**Problem details:**
Of all the entries below, only the lines from the one with "Task: Open the Order Entry toolbar icon" up to and including the one with "Switch to list" are to be duplicated exactly.

[Records from a collection]
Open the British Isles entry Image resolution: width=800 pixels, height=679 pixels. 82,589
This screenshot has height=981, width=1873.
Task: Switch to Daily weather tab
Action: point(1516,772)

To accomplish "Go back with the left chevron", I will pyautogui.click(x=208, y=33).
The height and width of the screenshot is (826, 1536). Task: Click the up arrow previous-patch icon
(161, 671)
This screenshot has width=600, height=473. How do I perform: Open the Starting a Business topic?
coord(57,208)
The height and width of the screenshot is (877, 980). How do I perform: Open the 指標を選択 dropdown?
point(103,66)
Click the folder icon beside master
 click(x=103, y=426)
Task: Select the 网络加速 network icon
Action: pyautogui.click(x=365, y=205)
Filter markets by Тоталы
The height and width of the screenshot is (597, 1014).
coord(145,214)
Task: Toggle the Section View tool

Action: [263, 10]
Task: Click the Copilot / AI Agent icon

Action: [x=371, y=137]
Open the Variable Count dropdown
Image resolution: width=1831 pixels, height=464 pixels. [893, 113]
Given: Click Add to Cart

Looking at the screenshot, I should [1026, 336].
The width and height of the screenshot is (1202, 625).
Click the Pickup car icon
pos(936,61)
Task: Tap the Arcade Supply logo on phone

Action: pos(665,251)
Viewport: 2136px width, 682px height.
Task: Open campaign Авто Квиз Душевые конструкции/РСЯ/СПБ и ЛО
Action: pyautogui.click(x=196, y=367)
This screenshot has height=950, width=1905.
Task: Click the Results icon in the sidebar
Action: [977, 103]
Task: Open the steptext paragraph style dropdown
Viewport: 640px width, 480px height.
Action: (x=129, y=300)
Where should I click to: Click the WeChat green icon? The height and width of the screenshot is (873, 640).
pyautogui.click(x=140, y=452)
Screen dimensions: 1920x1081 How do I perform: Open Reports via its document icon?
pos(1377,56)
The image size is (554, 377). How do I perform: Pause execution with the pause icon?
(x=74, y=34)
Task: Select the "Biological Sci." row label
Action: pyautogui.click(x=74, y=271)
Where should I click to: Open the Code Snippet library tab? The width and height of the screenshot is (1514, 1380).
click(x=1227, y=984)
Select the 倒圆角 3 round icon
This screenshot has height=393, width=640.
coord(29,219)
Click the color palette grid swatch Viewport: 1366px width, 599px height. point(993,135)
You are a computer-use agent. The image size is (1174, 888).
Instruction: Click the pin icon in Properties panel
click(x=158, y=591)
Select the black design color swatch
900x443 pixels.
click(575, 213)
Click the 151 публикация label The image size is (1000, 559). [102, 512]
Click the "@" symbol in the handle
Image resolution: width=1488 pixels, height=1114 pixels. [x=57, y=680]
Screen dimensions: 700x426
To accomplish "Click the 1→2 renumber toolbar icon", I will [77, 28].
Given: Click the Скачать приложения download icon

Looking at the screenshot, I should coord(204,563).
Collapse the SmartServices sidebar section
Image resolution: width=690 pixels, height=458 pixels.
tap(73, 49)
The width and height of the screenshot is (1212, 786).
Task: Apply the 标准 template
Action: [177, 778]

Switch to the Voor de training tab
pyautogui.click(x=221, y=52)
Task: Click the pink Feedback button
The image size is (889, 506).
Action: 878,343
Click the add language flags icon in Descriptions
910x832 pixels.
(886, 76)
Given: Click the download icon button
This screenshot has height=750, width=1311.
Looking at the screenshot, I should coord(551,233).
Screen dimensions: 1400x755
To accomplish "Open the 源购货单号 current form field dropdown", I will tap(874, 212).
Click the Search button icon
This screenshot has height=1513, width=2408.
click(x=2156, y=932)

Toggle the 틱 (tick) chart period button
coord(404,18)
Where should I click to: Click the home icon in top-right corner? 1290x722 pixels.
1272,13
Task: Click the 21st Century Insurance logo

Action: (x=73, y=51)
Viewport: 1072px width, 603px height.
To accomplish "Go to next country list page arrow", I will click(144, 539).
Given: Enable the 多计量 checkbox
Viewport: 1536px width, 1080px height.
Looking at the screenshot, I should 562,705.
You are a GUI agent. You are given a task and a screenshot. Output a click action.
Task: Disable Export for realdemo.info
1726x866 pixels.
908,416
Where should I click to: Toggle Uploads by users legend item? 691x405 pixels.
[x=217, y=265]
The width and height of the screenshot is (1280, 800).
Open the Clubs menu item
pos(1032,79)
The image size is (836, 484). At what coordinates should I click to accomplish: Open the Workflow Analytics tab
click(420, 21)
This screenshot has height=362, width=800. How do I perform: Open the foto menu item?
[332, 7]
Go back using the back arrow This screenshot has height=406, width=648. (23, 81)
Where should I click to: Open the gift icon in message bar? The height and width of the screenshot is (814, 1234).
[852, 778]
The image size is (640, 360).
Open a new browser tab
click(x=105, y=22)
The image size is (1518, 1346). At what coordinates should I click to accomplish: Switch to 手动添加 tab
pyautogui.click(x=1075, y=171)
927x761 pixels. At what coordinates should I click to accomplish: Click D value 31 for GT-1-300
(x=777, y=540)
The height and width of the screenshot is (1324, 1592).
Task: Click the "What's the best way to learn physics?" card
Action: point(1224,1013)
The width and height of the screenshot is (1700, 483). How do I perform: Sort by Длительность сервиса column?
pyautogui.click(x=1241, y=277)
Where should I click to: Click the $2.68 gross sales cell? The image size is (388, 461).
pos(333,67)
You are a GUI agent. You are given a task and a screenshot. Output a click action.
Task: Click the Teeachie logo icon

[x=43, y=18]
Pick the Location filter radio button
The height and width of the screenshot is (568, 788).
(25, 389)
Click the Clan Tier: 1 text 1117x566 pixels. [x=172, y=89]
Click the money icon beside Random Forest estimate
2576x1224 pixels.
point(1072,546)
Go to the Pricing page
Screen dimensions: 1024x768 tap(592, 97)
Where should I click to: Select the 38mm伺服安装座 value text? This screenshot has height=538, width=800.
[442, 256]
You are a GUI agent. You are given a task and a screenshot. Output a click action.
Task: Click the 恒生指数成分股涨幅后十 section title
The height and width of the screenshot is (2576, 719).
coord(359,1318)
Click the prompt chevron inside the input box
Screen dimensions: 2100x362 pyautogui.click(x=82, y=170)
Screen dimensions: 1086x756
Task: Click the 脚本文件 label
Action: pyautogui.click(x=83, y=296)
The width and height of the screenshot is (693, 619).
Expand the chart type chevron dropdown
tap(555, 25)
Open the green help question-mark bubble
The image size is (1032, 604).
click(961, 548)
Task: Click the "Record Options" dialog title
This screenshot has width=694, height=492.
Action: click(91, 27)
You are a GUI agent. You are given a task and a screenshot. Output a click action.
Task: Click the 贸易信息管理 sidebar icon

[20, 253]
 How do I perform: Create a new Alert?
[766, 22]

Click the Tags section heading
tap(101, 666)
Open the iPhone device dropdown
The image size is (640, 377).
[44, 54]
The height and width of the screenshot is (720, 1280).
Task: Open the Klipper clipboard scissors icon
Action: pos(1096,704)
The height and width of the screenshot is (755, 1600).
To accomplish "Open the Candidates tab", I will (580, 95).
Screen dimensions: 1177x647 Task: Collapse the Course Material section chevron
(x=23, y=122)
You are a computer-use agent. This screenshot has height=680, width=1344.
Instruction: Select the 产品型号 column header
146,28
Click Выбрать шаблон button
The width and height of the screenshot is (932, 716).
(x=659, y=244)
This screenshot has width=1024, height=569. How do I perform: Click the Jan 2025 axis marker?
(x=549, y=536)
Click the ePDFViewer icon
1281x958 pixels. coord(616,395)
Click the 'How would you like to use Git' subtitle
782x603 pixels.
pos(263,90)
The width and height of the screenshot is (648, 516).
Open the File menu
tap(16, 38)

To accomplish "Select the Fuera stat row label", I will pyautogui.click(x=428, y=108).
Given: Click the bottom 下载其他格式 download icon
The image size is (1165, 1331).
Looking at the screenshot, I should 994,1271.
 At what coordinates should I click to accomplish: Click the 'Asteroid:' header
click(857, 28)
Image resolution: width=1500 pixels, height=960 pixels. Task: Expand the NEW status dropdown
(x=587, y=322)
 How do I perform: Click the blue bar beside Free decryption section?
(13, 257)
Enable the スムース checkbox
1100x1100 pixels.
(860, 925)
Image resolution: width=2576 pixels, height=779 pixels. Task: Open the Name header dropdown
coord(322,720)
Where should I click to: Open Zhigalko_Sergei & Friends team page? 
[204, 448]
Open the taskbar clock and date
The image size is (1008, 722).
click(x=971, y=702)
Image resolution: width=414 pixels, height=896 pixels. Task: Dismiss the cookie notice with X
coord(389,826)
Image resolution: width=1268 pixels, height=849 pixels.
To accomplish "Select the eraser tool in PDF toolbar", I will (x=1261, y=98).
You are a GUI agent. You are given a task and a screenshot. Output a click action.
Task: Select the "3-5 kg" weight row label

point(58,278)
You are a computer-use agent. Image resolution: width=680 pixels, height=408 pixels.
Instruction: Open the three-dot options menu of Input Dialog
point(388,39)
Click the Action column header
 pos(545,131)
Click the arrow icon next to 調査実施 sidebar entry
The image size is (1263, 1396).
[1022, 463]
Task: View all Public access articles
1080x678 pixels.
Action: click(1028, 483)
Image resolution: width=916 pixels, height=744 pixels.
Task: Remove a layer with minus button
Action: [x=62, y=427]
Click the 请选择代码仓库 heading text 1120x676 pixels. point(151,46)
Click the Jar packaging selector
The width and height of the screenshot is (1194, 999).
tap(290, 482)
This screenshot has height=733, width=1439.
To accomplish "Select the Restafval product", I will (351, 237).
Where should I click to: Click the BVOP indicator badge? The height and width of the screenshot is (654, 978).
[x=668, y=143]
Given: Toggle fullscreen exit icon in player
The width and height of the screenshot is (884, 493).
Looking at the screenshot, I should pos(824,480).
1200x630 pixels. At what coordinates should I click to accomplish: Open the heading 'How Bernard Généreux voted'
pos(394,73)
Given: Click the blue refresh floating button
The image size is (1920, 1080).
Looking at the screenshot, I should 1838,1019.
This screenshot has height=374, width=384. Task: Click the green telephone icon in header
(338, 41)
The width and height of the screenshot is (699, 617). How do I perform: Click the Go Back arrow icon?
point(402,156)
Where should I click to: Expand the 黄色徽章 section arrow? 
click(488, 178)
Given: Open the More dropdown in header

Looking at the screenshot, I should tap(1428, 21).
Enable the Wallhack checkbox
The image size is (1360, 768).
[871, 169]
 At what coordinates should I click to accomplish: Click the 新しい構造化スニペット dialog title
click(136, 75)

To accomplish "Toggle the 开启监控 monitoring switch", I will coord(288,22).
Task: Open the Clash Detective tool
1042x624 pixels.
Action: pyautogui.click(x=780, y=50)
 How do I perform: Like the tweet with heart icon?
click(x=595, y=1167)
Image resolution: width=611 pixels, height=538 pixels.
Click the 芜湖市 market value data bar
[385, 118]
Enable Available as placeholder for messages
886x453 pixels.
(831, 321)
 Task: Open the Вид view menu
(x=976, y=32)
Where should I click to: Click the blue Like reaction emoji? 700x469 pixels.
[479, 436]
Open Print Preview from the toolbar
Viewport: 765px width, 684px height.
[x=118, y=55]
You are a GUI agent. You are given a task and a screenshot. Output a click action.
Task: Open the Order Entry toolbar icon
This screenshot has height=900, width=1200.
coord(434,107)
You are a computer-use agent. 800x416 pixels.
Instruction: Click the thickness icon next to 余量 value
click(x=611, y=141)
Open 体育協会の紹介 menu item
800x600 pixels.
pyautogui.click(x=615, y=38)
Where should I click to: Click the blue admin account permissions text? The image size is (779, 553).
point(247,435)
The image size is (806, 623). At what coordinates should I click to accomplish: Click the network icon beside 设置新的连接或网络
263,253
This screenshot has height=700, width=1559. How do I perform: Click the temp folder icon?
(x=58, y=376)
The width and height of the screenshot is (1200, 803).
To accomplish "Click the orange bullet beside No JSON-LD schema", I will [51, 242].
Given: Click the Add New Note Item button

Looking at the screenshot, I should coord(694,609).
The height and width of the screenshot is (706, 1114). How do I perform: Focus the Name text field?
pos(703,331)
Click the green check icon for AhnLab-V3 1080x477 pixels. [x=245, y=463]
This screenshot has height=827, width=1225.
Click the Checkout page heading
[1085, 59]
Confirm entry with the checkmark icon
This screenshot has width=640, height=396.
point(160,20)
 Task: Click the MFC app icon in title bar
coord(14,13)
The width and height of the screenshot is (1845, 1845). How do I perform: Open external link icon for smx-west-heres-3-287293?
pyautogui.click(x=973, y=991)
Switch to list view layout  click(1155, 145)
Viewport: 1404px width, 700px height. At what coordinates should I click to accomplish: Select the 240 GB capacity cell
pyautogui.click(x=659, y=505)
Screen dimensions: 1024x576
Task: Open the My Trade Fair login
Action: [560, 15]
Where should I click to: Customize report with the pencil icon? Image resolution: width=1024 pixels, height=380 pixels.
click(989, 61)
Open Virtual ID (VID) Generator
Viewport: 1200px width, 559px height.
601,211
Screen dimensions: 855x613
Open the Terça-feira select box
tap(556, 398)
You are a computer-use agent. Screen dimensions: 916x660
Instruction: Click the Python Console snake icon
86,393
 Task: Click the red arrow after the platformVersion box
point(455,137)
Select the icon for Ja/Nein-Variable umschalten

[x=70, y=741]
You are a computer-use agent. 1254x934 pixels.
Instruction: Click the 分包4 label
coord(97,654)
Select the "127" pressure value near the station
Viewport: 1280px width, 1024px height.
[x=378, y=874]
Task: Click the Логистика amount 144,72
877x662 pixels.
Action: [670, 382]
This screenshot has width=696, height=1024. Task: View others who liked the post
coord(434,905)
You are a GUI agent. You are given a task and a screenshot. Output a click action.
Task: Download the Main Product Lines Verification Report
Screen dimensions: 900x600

**Answer below:**
Task: Open the Order Entry toolbar icon
This screenshot has height=900, width=1200.
coord(434,107)
You are a computer-use agent. 800x416 pixels.
Instruction: Click the thickness icon next to 余量 value
click(x=611, y=141)
Open 体育協会の紹介 menu item
800x600 pixels.
pyautogui.click(x=615, y=38)
Where should I click to: Click the blue admin account permissions text? The image size is (779, 553).
point(247,435)
The image size is (806, 623). At what coordinates should I click to accomplish: Click the network icon beside 设置新的连接或网络
263,253
This screenshot has height=700, width=1559. How do I perform: Click the temp folder icon?
(x=58, y=376)
The width and height of the screenshot is (1200, 803).
To accomplish "Click the orange bullet beside No JSON-LD schema", I will [51, 242].
Given: Click the Add New Note Item button

Looking at the screenshot, I should coord(694,609).
The height and width of the screenshot is (706, 1114). How do I perform: Focus the Name text field?
pos(703,331)
Click the green check icon for AhnLab-V3 1080x477 pixels. [x=245, y=463]
This screenshot has height=827, width=1225.
Click the Checkout page heading
[1085, 59]
Confirm entry with the checkmark icon
This screenshot has width=640, height=396.
point(160,20)
 Task: Click the MFC app icon in title bar
coord(14,13)
The width and height of the screenshot is (1845, 1845). How do I perform: Open external link icon for smx-west-heres-3-287293?
pyautogui.click(x=973, y=991)
Switch to list view layout  click(1155, 145)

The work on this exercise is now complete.